## EXERCISE MATERIAL

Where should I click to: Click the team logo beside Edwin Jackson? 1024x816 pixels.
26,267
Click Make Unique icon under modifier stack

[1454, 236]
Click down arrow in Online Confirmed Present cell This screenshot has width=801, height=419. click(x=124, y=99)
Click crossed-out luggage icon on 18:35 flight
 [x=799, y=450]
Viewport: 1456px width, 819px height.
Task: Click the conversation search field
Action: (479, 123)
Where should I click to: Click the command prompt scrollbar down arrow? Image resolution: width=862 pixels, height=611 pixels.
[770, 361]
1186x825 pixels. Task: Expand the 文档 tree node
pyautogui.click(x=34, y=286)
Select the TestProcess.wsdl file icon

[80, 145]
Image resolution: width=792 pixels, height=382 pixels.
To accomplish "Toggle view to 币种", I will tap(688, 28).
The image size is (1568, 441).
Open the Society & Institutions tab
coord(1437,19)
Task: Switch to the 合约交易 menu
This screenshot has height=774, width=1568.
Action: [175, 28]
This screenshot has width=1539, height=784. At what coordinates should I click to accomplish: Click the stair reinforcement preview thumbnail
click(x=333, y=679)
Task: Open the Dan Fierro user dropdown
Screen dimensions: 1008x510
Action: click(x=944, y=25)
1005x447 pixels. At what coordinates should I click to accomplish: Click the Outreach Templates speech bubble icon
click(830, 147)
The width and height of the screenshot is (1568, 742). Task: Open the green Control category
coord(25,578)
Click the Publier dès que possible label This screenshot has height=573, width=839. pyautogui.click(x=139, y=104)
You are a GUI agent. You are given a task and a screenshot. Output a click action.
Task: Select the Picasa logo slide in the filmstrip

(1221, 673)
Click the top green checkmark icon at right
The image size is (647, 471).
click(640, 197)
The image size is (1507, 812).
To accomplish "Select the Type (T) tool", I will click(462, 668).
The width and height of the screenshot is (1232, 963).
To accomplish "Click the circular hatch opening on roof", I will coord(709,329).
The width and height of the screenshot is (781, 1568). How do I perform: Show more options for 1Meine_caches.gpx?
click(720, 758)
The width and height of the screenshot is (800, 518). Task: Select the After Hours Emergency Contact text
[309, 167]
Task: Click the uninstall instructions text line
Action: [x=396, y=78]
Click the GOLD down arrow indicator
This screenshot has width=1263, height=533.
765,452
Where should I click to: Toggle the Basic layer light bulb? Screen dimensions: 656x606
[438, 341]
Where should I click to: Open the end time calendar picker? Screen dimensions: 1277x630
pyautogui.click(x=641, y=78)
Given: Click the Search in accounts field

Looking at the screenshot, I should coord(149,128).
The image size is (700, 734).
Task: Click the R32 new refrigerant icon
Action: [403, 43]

## WRITTEN PROBLEM
Please count how many lines of the data above contain the string "dimensions", and give only that number.

## FINAL ANSWER
3